Is this a PLIOSAURUS FEROX?

By December 12, 2018Uncategorized

A couple of months ago while conducting the pyrite survey with other volunteers at the Peterborough Museum, we found a note in a box of Pliosaur fossils saying about a report on the find in the Peterborough advertiser newspaper and the date 29th of October 1926.

So, with further research from one of the Peterborough volunteers “Ivor Crowson” who is also an honorary member of the Stamford and District Geological Society, went onto finding in the archives at the Peterborough Central Library on Broadway this associated newspaper article. Quoted below, as the quality of the archive including the photograph is as found in the archives.

“Is This a PLIOSAURUS FEROX”

      “THIS CONSIDERABLY-FLATTENED SURIAN lying in the Oxford Clay at Messrs Eastwoods Yardat Fletton, is arousing considerable attention because if it is the PliosaurusFerox- Fierce variety – it is somewhat rare. The inordinate length of the flappers is noteworthy. The head is gone, but probably it is amongst Mr.Phillips collection in the Peterborough Museum, which was secured by the Museum Society. At any rate, if the Eastwood fossil finds a home there, no difficulty will be experienced in completing the beastie. It was originally an inhabitant of the sea, which was over Fletton in its day, millions of years ago. It was probably chocked to death a tremendous flood bringing tons of mud down thechannel, which emptied into the shallow Oxford Clay sea. It may have come toits end fighting with another of its species, but it was covered with mud before it had time to decay and has thus been preserved. We are now making bricks of that mud deposit!”  

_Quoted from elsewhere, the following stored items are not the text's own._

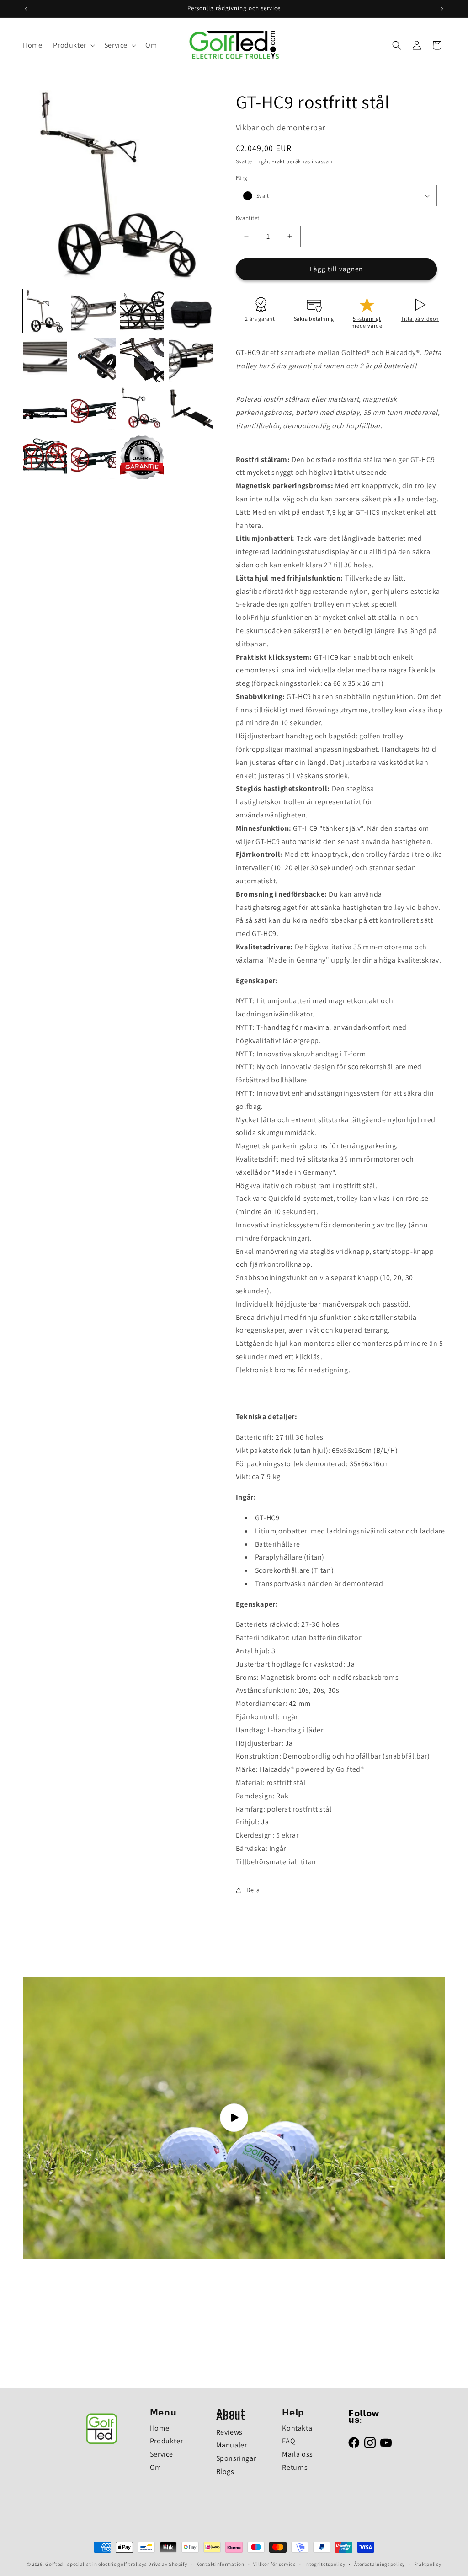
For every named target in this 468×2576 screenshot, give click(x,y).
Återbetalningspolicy (379, 2564)
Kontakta (297, 2428)
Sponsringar (236, 2458)
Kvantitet (248, 218)
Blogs (225, 2471)
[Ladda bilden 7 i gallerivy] (142, 360)
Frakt (278, 161)
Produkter (166, 2441)
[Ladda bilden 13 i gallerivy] (45, 457)
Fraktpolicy (427, 2564)
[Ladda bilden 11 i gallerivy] (142, 408)
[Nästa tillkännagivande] (442, 8)
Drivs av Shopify (167, 2564)
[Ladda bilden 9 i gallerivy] (45, 408)
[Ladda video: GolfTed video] (234, 2118)
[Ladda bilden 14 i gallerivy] (93, 457)
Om (155, 2467)
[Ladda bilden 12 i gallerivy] (191, 408)
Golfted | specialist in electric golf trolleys (96, 2564)
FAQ (288, 2441)
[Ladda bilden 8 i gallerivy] (191, 360)
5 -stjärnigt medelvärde (366, 322)
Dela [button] (253, 1890)
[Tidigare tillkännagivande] (26, 8)
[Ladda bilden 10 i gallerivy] (93, 408)
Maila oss (297, 2454)
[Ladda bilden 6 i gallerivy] (93, 360)
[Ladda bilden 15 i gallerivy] (142, 457)
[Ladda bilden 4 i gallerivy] (191, 311)
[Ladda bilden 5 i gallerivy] (45, 360)
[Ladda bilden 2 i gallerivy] (93, 311)
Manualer (231, 2445)
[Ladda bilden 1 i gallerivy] (45, 311)
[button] (73, 45)
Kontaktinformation (220, 2564)
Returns (295, 2467)
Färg (242, 178)
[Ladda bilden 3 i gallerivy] (142, 311)
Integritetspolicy (324, 2564)
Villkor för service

I then went onto conduct my own research and established exactly where the Eastwoods Yard brickworks at Fletton 1B(1) indicated in the photo below, used to be in Peterborough in 1926.

Eastwood’s Yard 1b (1) 1926
Fletton brickmaking sites around Peterborough
Key for the Map

The above additional information helps to tell the story of this very important find. And just goes to show with further research for finds such as these by museum volunteers, will always help give provenance when none is available at the time.